▶ WHAT THE EXERCISE ASKS
Pick the lines holding the string "Betting" out of the records and copy them.

▶ DATA

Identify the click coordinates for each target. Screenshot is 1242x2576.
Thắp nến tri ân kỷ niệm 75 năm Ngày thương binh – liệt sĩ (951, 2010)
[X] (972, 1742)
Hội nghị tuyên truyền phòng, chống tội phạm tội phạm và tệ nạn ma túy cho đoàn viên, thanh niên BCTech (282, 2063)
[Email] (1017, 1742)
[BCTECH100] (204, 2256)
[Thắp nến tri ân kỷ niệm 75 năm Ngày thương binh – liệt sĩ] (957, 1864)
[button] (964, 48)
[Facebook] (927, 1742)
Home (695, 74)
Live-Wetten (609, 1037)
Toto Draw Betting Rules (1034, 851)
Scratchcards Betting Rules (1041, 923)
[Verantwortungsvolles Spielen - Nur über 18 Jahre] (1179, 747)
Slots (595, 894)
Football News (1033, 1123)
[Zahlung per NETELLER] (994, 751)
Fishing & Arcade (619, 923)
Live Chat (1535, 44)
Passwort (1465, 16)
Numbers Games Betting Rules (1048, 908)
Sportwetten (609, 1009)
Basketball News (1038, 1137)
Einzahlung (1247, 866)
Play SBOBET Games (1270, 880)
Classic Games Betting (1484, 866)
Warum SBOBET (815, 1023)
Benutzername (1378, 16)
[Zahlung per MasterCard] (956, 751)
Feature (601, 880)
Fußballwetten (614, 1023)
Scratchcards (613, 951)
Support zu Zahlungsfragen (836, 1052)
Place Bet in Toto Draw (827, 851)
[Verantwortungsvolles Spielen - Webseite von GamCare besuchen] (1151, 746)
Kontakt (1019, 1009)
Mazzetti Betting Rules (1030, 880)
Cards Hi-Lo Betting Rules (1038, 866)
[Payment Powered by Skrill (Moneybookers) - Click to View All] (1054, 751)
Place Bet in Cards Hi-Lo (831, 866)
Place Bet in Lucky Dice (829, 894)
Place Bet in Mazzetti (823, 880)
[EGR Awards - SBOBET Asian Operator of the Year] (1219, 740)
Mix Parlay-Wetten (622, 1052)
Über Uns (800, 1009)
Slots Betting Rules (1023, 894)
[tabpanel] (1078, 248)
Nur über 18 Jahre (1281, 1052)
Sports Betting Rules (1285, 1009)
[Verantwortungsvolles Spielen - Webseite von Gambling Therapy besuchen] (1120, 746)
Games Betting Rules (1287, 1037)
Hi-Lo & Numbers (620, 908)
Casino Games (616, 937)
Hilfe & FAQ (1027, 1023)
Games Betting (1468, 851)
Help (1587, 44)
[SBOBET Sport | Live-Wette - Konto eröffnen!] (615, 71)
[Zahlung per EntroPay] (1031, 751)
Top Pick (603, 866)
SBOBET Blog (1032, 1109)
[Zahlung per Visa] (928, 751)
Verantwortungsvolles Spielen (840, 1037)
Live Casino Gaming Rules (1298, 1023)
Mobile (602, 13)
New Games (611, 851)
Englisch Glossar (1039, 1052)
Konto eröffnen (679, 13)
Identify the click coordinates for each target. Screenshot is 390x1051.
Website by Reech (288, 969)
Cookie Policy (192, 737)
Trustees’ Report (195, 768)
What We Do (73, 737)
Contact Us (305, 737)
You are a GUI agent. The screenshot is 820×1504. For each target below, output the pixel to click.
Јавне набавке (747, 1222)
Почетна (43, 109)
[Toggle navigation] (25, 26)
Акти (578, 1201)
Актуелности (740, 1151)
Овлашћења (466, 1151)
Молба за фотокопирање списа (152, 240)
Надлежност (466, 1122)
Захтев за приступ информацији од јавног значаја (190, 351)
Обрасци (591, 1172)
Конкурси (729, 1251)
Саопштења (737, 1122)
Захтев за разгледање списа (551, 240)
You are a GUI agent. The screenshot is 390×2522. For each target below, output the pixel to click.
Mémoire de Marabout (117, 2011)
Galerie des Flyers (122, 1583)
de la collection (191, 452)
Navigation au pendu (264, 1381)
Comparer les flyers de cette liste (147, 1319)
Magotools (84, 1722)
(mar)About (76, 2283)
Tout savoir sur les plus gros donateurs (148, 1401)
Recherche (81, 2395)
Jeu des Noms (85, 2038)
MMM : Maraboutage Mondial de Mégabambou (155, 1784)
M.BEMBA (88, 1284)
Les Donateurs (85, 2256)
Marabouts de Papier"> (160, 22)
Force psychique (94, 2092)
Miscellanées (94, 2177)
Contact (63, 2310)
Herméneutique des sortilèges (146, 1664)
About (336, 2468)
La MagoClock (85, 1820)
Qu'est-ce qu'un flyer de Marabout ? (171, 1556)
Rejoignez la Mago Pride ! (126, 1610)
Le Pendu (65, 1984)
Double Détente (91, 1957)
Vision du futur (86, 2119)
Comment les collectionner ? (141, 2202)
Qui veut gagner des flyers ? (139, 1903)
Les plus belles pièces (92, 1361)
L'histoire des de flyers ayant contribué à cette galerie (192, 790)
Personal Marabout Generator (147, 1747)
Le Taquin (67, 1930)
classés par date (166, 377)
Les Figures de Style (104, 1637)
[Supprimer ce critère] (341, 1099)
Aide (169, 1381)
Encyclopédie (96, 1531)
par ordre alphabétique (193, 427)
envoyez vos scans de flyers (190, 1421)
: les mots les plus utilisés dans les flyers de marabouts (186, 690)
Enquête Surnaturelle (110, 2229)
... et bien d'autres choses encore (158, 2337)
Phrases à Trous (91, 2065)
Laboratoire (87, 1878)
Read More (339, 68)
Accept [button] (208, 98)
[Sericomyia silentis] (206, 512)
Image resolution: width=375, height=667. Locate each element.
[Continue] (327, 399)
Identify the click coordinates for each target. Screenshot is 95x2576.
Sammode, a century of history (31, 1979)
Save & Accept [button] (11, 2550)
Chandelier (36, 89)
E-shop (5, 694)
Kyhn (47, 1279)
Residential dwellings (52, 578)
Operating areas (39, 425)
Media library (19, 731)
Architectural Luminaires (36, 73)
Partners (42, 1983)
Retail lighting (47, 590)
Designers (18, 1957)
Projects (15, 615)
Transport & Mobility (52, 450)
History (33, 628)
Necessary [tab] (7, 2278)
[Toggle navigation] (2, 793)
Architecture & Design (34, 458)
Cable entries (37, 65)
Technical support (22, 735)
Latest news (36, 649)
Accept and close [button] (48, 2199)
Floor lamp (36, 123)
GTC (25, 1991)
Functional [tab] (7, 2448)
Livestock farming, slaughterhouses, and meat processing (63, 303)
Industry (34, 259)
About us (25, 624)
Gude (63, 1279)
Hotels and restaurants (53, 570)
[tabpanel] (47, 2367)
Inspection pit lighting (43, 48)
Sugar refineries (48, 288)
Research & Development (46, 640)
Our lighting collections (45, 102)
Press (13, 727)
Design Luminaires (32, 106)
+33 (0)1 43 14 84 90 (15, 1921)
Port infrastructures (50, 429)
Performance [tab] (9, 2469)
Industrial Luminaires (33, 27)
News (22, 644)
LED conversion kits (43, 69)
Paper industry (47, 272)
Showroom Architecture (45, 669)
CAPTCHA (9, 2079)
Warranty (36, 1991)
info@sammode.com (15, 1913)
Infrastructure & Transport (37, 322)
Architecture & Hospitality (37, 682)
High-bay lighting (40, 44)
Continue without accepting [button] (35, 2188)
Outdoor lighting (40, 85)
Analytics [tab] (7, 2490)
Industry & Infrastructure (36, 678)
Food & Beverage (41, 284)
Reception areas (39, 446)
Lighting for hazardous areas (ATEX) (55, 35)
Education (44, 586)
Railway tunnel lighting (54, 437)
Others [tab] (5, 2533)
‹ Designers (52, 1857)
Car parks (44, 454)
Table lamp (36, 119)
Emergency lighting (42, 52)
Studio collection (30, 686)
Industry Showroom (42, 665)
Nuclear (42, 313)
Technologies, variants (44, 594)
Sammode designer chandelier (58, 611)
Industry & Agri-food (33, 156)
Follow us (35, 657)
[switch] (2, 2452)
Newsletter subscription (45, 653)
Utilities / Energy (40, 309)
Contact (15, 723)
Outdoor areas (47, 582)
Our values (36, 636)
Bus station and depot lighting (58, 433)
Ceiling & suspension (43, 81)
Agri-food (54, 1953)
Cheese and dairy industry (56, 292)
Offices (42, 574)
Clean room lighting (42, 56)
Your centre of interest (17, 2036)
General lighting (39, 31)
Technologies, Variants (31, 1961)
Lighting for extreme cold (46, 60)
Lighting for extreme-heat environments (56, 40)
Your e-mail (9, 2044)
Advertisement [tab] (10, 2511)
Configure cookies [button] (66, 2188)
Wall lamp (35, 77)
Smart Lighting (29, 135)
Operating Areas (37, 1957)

▶ YOUR RESPONSE
Toto Draw Betting Rules (1034, 851)
Scratchcards Betting Rules (1041, 923)
Numbers Games Betting Rules (1048, 908)
Classic Games Betting (1484, 866)
Mazzetti Betting Rules (1030, 880)
Cards Hi-Lo Betting Rules (1038, 866)
Slots Betting Rules (1023, 894)
Sports Betting Rules (1285, 1009)
Games Betting Rules (1287, 1037)
Games Betting (1468, 851)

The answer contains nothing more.